## Excerpt provided
SINGAPORE - The National Trades Union Congress and the United Workers of Electronics and Electrical Industries will support Panasonic workers who have been retrenched and help them find new jobs, said Prime Minister Lee Hsien Loong on Friday (Sept 24).
The Japanese company on Thursday laid off 700 workers, or about one-third of its total workforce in Singapore, as it has decided to shut down its refrigeration compressor manufacturing operations here.
In a Facebook post, Mr Lee said that he was saddened to hear of Panasonic closing its factory, which has been here since 1972.
He added that in half a century, it has produced and shipped more than a quarter billion refrigerator compressors all over the world.
PM Lee had joined the firm in celebrating the production of their 100 millionth compressor globally in 1989, of which one-third came from the Singapore factory - then the second-largest refrigeration compressor plant in the world.

## Directions for this task
In the news article about Panasonic closing its Singapore factory, how many workers did the company lay off?

## Data
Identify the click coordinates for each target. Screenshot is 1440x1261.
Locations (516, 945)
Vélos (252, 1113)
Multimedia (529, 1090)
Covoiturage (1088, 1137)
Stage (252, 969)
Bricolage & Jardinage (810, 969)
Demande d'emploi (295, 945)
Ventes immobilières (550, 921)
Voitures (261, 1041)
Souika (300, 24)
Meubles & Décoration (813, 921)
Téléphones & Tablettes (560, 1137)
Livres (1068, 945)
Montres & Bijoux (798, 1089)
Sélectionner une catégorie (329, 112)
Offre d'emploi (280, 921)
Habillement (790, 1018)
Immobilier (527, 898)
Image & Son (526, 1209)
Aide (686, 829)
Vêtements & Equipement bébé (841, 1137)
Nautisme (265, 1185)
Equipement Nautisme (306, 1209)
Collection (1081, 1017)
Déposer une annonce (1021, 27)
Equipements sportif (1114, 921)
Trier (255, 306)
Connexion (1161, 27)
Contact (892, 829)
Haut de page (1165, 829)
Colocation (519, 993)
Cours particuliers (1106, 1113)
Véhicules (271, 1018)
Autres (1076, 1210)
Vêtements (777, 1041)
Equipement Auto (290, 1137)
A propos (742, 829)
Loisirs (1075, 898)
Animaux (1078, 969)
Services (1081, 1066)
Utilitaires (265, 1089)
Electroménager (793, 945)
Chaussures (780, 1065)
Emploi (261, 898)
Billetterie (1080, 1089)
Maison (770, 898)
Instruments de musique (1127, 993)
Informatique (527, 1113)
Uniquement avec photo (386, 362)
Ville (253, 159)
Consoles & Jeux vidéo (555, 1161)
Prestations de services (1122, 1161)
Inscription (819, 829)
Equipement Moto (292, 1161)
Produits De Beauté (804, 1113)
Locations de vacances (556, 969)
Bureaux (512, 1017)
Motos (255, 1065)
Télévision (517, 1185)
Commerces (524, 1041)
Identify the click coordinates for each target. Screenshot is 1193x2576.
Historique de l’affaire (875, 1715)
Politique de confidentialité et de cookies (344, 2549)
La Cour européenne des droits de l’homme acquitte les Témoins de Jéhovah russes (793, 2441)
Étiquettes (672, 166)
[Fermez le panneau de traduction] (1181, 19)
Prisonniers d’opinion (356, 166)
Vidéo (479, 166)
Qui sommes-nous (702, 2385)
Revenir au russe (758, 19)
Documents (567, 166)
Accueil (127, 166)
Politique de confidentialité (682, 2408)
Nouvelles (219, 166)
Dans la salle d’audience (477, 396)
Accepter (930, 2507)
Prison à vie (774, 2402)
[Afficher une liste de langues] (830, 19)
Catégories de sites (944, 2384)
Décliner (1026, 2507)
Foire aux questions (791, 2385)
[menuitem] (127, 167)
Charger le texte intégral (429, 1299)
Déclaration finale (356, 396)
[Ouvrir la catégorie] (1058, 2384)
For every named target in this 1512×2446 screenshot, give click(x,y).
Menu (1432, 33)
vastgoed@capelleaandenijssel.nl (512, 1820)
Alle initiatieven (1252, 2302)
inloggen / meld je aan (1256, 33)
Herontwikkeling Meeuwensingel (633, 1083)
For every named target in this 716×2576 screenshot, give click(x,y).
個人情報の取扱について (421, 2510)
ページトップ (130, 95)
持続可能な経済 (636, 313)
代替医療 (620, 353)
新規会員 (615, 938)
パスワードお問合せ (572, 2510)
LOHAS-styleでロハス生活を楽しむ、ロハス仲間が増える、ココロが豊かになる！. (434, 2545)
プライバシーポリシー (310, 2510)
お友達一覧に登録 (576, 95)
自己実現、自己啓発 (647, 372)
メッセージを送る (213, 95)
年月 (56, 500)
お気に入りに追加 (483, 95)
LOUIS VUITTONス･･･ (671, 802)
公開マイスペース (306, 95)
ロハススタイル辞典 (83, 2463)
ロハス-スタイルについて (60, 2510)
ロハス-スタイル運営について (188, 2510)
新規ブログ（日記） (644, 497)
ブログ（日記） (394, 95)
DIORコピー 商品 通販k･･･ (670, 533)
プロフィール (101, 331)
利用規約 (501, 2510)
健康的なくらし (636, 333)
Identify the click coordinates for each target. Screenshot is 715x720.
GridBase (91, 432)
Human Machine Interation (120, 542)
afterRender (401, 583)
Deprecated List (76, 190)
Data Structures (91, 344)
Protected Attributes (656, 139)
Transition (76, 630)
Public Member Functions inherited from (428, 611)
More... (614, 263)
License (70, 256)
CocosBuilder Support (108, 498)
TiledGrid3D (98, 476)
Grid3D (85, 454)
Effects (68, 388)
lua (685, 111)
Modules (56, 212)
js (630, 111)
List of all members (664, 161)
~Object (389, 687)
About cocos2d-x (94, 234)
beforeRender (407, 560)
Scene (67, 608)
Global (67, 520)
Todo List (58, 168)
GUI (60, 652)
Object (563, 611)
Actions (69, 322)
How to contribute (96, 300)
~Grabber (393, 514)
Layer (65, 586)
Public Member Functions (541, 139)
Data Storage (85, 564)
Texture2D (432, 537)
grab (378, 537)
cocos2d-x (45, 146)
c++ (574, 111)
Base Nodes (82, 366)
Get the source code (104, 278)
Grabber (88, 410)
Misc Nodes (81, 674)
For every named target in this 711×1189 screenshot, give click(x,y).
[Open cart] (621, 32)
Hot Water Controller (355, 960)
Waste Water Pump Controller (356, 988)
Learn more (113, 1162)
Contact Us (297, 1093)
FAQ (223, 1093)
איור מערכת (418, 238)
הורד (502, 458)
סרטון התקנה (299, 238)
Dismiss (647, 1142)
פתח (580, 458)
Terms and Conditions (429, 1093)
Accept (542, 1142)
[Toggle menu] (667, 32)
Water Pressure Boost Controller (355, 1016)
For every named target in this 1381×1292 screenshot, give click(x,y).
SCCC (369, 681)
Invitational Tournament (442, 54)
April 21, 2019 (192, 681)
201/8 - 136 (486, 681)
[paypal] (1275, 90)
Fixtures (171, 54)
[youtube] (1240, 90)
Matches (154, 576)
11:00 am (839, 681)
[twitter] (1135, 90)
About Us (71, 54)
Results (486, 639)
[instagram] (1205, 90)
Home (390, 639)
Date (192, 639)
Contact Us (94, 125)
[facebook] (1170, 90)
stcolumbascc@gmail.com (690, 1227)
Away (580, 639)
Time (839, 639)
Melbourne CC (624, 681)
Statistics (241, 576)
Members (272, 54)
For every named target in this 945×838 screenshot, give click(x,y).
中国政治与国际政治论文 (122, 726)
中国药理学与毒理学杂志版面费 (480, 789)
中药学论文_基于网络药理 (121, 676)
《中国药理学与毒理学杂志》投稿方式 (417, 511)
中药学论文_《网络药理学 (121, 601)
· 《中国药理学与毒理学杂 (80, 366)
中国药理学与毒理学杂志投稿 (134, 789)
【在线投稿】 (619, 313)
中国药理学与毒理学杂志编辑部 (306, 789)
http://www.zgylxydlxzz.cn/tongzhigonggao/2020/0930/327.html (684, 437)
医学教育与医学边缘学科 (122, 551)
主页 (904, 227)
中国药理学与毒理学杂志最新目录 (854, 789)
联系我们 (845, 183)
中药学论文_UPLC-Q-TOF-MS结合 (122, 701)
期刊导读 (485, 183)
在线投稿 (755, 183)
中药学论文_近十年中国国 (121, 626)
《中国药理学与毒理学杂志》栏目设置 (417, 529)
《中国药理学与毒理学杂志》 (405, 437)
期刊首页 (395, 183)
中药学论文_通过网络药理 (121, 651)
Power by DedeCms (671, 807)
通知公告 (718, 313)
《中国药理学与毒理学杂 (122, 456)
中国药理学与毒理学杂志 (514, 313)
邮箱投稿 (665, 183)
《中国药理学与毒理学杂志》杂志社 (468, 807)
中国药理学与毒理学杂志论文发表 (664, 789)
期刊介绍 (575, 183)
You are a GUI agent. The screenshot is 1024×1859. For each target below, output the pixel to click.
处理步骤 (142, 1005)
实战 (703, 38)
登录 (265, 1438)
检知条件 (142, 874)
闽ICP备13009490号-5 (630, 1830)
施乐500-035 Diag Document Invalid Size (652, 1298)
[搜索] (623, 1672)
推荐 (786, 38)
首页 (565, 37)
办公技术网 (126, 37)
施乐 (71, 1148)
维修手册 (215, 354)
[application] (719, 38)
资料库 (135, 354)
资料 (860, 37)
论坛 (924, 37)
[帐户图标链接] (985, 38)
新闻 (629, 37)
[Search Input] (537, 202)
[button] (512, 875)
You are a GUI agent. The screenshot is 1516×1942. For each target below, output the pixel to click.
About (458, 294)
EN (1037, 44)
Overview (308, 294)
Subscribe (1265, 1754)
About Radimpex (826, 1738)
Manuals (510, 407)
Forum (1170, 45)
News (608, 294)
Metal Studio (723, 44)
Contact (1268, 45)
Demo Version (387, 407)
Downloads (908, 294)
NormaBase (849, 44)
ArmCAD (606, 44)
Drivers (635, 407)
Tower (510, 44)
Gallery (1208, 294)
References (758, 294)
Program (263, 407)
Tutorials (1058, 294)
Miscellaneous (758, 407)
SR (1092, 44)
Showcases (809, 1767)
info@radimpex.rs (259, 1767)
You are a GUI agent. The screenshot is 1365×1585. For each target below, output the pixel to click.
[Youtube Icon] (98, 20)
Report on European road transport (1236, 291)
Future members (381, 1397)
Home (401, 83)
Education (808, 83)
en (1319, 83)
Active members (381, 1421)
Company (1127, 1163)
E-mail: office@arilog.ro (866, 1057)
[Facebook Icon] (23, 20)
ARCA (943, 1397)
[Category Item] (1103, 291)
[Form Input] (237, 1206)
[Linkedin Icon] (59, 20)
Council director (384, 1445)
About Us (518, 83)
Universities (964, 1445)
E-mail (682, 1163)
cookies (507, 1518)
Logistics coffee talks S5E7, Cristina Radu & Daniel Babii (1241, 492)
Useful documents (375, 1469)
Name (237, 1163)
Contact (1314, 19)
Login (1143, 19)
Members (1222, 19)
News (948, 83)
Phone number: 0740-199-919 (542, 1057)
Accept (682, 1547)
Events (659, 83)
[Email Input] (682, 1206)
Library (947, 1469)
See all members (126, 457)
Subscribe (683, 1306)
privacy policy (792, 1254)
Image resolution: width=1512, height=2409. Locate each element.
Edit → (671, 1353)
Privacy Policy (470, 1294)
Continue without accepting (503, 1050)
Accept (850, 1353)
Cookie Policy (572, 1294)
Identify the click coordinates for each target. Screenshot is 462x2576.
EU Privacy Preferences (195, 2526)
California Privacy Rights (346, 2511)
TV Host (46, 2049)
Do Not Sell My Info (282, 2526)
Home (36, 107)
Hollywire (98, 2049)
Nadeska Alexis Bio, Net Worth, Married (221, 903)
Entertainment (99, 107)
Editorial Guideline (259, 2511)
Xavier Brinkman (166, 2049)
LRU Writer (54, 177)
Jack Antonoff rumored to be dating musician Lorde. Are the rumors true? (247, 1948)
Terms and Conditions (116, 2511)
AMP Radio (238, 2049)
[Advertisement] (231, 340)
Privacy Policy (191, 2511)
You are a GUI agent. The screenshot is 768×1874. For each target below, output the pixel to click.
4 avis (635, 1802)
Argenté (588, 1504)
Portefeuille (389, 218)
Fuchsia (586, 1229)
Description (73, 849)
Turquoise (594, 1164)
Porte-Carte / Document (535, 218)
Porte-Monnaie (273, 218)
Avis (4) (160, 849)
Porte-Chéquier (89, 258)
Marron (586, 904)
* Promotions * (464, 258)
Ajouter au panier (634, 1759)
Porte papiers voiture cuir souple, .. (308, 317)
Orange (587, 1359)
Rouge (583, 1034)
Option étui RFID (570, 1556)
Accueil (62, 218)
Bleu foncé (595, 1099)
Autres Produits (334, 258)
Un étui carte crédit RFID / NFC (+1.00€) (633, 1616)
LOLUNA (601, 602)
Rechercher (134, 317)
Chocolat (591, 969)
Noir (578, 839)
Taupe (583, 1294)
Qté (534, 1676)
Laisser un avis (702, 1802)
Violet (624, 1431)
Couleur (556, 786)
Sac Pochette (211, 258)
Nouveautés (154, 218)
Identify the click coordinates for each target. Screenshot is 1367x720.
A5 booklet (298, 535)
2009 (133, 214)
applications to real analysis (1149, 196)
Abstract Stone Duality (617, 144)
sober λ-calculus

## Exercise answer
700 workers